Village Glen, part of The Help Group, is made up of students who have special needs and challenges in socialization, communication and peer relations, but also natural ability in the areas of science, technology, engineering and math. The school’s STEM initiative includes classes in computer programming, digital arts, 3D printing, AP Environmental Science, entrepreneurship and robotics.
And at the FIRST Robotics Competition regionals in Ventura in late March, the Knightrise team won the Rookie All-Star Award and earned an invitation to the upcoming national competition. The Knightrise team, made up entirely of students on the autism spectrum, built a robot designed to win a game called “Recycle Rush” – building stacks of totes in different areas of a scoring field, then putting a garbage can on top of the stack.
It sounds simple enough, but each team has only a few minutes to build its stack, making engineering and ability to brainstorm vitally important. And Knightrise had never been in a competitive robot building challenge. “We knew that FIRST Robotics Competition was the national robotics competition, but worried that we weren’t ready for it yet,” says Dr. Ellis Crasnow, director of STEM Education at Village Glen.

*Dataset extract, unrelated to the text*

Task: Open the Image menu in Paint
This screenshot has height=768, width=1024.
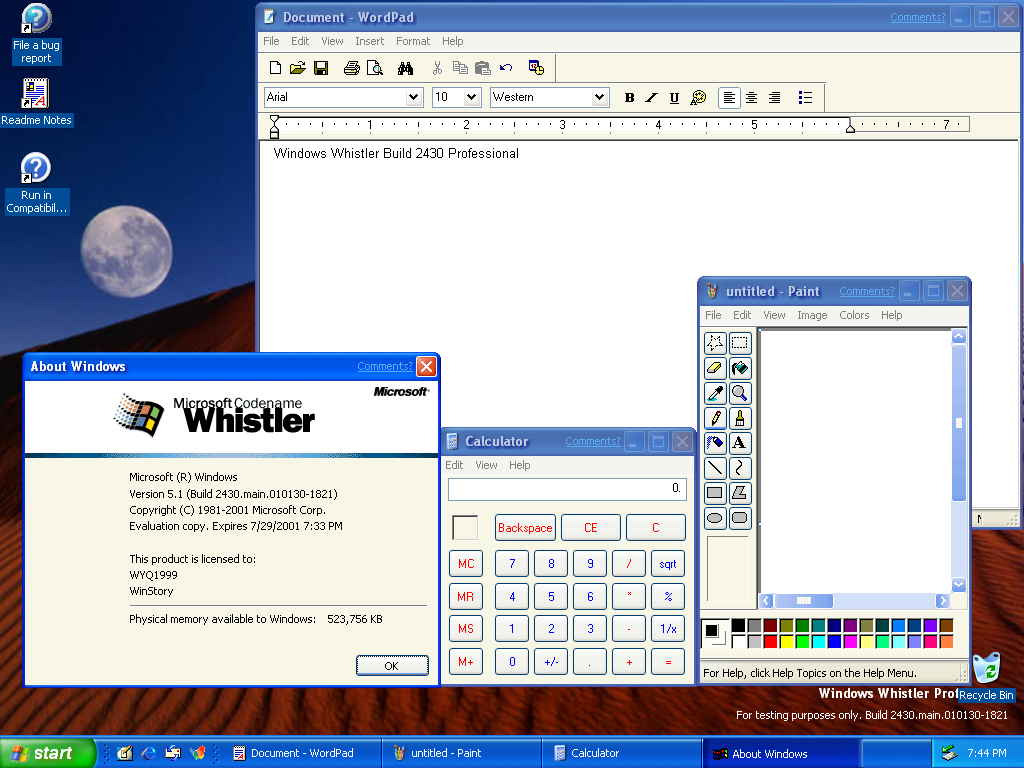Action: (811, 315)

The experience and the chance to learn from more seasoned robotics teams was too good to pass up, so the Knightrise students put their heads together and went to work. “We tried to build the best bot we could that could score the most points,” says Crasnow. “The robot we built had an ‘elevator’ and a claw mounted on a chassis. The claw gripped the totes and cans, and lifted and lowered them while the motorized chassis maneuvered the bot where we wanted it to be.”
Next up for the Knightrise students and their robot is the FIRST Robotics Competition championship in St. Louis, April 22 to 25.
No matter how they do at the nationals, it’s clear that the robotics program is already creating winners. “I’m learning to be confident about contributing my ideas, but also trying out other people’s ideas and making concessions,” says team member Chris of his experience. “It’s teaching me how to manage a timeline and my schedule, and its real-world application is preparing me for my future.”